Throughout our visit, I’m torn between the frustration that most of these talented players never were allowed to play in the major leagues; and, the joy of the legendary stories they built of their own merit. For any baseball fan, the museum at 18th and Vine is a must-see.
Brian Williams
From Deep Short

UBT Day Five – Brews & Reflection

Wednesday, June 5, 2013 – UBT Day Five

Mitch and I decide on lunch at 75th Street Brewery to consolidate two must-do items for today. Turns out to be a terrific choice on many levels.

75th Street Brewery - Kansas City

75th Street Brewery Selection - Kansas City

First, the tender barbecue ribs possess all the flavor you expect. The fries and Scottish Ale provide just the right complements. I also try a Muddy Mo’ Stout as a finisher.

Along with excellent recommendations, our waiter offers a bit of historical data regarding the brewery, a fire and a rebirth from the ashes. We could stay all afternoon, but we have another must-do on our list: the Negro Leagues Baseball Museum.

Along our journey toward 18th and Vine, we pass a large cemetery surrounded by stone walls and iron gates.
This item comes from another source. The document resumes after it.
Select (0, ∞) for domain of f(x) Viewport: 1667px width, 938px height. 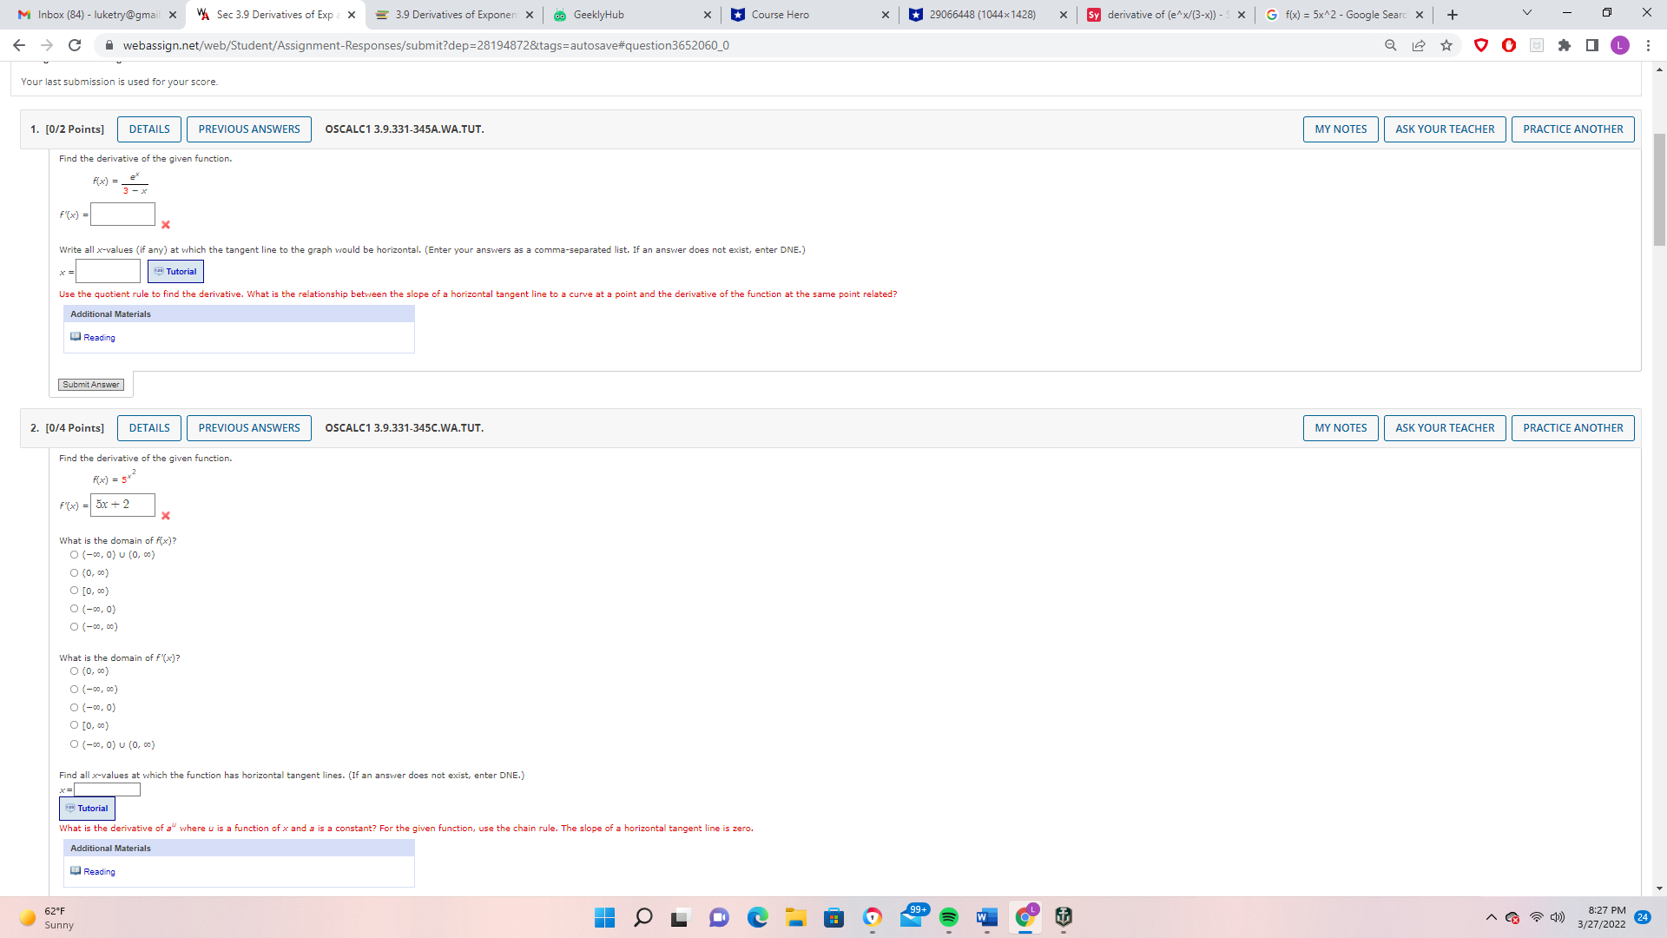pos(75,573)
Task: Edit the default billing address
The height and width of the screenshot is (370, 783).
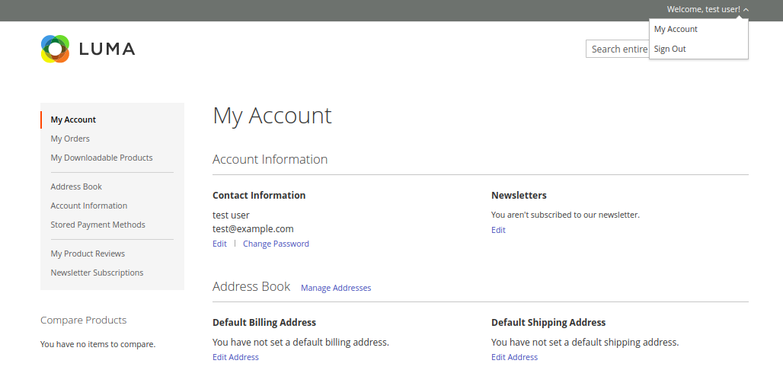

Our Roger Maris gravesite visit in Fargo prompts Mitch to say, “I bet somebody famous is buried here.” I reply, “Hmmm. Maybe Buck O’Neil.” And we both think, “Of all the Kansas City area cemeteries, what are the odds?”

What’s the name of this cemetery? We pull over for some quick smartphone research.

Once again, UBT magic defeats the odds hands-down. This is it!

By sheer chance we enjoy lunch just where we would pass Forest Hill Cemetery on our way to the museum to honor Buck and his colleagues! Then a couple of off-hand remarks (as we are wont to do whenever we’re together, but especially when we drive a couple of thousand miles with one another), and we now have another stop to make.

The sales office is in a small ranch house not far inside the gates. Immediately behind this building stands the Negro Leagues Museum monument to honor Buck O’Neil.

Buck O'Neil Memorial - back - Kansas City
Buck O'Neil Memorial - front - Kansas City

When seeing interviews, especially the Ken Burns’ “Baseball” segments, I’d always hoped to have a conversation with Buck. Mitch had been fortunate enough to gain an autograph some years ago.

As Mitch and I admire the majestic monument, a gentleman in a coat and tie approaches from the office. He’s carrying a folded paper and a pen. He compliments Mitch on his throwback Pirates cap, (which Mitch provided for each of us on our very first UBT).

After we talk for a few moments, he informs us that Buck isn’t buried here. At least not at this spot. And he begins to draw a map.Buck and Oka Lee O'Neil Grave Marker - Kansas City

Several yards away in a row of grave markers not unlike any other, lie John J. and Ora Lee O’Neil. A modest gravesite for a man and his long time wife, who lived humbly and joyfully. One of the greatest players to never play in the major leagues.